#### Source text:
:::::

As the sun reflected off her neighbor’s roof and through her own window, Katherine made herself look twice at her son. When she saw the same glare in her baby’s eye for the second time, she knew.
Just months old, Anwar was given a diagnosis of retinoblastoma, a cancer of the eye. Katherine’s own mother saw the very same glare in Katherine’s eye when she was a child. She, too, had suffered from the disease.
Doctors in their home country of Barbados told Katherine that Anwar would certainly lose his eye, because she couldn’t afford the cancer treatments. “I know what it was like to grow up with a prosthetic,” Katherine reflected on her own experience. “People were saying, ‘He’ll only have one eye.’ But I’m his mom and I was going to try everything.”
By chance, Katherine saw a commercial for St. Jude Children’s Research Hospital on her neighbor’s television. Her doctors were able to make a referral, and Katherine and Anwar traveled to the United States to save his eye and his life.

:::::

#### Given data:
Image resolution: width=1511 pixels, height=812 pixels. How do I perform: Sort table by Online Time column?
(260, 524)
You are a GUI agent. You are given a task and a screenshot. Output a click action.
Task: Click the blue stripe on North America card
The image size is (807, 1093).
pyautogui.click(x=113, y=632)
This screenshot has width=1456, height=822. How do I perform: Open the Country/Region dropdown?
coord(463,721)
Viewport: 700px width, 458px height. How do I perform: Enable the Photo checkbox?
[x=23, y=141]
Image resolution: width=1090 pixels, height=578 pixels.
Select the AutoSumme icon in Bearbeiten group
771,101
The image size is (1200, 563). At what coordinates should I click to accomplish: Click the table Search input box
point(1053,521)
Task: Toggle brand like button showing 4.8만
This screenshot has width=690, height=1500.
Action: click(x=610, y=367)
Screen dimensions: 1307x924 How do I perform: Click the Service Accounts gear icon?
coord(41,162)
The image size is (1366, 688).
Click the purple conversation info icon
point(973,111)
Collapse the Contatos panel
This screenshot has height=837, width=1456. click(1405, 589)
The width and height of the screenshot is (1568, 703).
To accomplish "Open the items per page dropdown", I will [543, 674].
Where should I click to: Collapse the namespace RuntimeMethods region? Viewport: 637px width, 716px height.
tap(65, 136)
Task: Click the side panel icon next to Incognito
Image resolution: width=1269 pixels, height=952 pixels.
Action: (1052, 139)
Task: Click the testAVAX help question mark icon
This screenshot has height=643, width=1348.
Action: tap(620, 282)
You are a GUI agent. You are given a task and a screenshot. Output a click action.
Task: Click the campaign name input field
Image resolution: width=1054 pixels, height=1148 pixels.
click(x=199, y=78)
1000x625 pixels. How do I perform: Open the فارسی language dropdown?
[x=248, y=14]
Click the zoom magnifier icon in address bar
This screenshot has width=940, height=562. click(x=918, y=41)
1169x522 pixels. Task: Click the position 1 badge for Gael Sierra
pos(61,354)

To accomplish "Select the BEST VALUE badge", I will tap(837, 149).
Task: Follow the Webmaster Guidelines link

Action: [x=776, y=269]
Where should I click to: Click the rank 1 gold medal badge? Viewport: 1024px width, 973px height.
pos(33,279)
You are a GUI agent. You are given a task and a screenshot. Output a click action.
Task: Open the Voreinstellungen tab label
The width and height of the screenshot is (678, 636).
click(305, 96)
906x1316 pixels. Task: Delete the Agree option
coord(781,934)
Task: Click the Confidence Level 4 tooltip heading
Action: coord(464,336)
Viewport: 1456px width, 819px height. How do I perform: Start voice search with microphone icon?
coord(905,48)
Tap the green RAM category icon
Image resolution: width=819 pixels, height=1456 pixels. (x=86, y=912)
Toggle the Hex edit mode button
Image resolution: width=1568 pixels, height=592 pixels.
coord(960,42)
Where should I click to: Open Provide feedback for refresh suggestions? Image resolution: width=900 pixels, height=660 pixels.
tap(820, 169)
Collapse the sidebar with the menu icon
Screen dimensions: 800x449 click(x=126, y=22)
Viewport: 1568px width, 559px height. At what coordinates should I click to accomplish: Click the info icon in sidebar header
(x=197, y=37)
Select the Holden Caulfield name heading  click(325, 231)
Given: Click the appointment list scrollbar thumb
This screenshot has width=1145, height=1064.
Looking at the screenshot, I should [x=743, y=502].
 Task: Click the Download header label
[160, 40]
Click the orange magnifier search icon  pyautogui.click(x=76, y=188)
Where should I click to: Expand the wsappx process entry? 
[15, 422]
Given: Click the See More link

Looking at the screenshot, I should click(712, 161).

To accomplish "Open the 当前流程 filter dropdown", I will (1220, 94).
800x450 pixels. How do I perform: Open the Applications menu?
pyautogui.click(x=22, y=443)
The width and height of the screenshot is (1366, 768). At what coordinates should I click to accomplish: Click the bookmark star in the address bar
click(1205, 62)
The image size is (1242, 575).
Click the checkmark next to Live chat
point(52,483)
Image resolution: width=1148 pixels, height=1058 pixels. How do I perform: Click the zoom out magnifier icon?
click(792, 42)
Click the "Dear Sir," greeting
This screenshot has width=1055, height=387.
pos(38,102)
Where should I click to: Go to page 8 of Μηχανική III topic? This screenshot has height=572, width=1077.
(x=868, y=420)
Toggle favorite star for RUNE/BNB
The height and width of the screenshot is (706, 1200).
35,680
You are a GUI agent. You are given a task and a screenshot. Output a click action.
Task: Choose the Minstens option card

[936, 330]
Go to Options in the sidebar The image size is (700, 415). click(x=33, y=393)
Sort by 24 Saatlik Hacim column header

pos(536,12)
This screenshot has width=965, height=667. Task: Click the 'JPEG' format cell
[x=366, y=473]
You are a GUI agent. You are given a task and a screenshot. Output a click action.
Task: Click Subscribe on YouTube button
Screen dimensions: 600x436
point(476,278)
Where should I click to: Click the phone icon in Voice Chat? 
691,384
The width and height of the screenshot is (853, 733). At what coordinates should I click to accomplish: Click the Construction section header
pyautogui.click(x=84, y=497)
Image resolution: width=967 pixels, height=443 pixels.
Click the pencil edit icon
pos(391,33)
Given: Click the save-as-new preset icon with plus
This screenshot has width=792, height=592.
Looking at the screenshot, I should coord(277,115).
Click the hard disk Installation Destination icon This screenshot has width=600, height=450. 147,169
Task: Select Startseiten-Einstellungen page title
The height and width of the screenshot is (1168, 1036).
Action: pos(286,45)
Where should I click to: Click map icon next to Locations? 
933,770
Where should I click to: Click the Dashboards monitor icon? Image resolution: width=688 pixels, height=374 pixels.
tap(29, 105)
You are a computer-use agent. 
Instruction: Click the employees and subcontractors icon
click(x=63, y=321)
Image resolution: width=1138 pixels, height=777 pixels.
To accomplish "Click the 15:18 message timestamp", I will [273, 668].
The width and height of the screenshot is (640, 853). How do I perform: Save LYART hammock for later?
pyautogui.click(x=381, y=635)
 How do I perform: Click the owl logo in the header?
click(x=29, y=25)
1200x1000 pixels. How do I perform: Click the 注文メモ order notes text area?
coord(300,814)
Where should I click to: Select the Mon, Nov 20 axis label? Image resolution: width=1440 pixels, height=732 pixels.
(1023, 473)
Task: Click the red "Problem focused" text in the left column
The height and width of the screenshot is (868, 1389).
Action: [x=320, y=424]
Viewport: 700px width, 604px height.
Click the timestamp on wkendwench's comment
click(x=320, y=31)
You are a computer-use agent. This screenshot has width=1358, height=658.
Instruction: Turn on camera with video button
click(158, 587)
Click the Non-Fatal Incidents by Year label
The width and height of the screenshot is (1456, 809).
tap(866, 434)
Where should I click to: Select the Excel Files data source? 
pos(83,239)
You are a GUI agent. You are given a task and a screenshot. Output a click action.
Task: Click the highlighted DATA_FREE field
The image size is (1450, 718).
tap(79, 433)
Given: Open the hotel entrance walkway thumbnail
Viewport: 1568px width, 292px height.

:::::

#### Assignment:
Continue the account of Katherine and her son Anwar's retinoblastoma, starting after its final sentence about their trip to the United States.

#### Result:
Families never receive a bill from St. Jude for treatment, travel, housing or food — because all a family should worry about is helping their child live. “You give families something to hope for,” Katherine said of St. Jude donors.
Anwar is a determined and inquisitive toddler. His treatment includes 11 rounds of chemotherapy, which puts him away from home for nearly a year.
But Katherine is touched by the level of care and kindness at St. Jude that makes it a home away from home. “Everyone is very friendly and helpful,” she said. “If there is a policy for everyone at St. Jude to smile, it’s a really good policy.”